A spokesperson for the London theatre said in a statement to the PA news agency: “Thank you to our audience and the general public for their well wishes following Ian’s fall during this evening’s performance of Player Kings.

“Following a scan, the brilliant NHS team have assured us that he will make a speedy and full recovery and Ian is in good spirits.

“The production has made the decision to cancel the performance on Tuesday June 18 so Ian can rest. Those affected will be contacted by their point of purchase as soon as possible tomorrow.”

The statement also thanked doctors Rachel and Lee who were “on hand in the audience” and to the venue staff “for their support”.

A BBC journalist who saw the play said the veteran stage and screen actor was in a scene involving the Prince of Wales and Henry Percy when he fell off the front of the stage.

The actor was heard to cry out in pain as staff rushed to help.
After the accident, audience members were informed that the remainder of the evening performance had been cancelled and they were evacuated from the premises.

Audience member Paul Critchley, a Methodist minister from Downham Market, Norfolk, told PA it was a “shock” to witness the fall.

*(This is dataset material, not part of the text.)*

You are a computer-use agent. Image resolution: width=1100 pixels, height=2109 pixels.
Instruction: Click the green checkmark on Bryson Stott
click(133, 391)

“The house lights came up very quickly as the stage management and front of house team dealt with the incident. We were evacuated immediately so that Sir Ian could be treated in privacy”, he said.

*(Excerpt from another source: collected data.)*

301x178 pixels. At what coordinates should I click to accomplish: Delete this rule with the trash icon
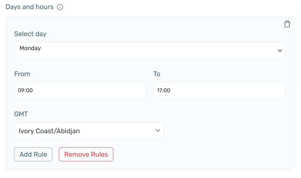point(287,24)
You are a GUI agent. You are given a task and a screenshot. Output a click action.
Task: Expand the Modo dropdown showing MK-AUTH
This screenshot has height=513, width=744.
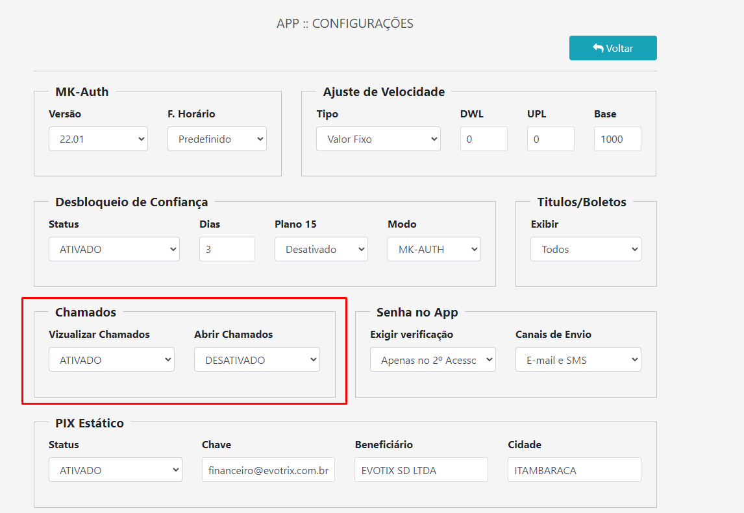[434, 248]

Player Kings, a production of Henry IV, parts one and two, adapted and directed by Robert Icke, is due to move to the Bristol Hippodrome in July.

Sir Ian’s career has spanned more than six decades and seen the actor perform at theatres around the country.

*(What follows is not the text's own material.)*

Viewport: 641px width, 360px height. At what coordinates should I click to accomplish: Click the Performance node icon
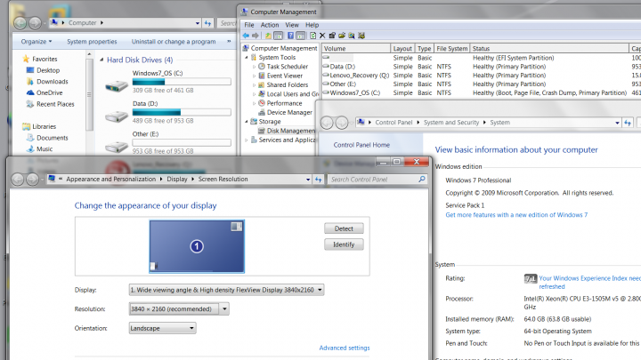point(261,103)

On screen he is most known for playing Magneto in the X-Men films and Gandalf in Peter Jackson’s fantasy trilogy, based on the books from JRR Tolkien.

On the stage he has played a number of Shakespearean characters including Richard II, Macbeth, Coriolanus and King Lear.

His many acting credits have led to a number of accolades over the years including several Olivier Awards.


WITH two Oscar nominations for his work on screen and the recipient of every major theatrical award in the UK and US, Sir Ian McKellen is widely considered to be one of the greatest actors of all time.

The 85-year-old has gripped audiences both on screen and on stage, receiving international acclaim and becoming a household name across the globe.

His largest mark on the big screen may be as Gandalf in The Lord Of The Rings trilogy.

But he also found mainstream success with his performances as Magneto in the X-Men series and as the title character in the film adaptation of Shakespeare’s Richard III.

On the stage, Sir Ian has been nominated for 12 Olivier Awards and won six for his roles in Pillars Of The Community, The Alchemist, Bent, Wild Honey, Richard III and his one-man show Ian McKellen On Stage.

The actor was born in Burnley, Lancashire, in 1939 and, alongside his sister Jean, was raised by his mother Margery and father Denis.

Sir Ian has often credited his parents for encouraging his interest in becoming a performer, previously claiming in a 2017 interview with the Irish Examiner: “Apparently she said, ‘If Ian decides to be an actor, it’s a good job, because it brings pleasure to people’.”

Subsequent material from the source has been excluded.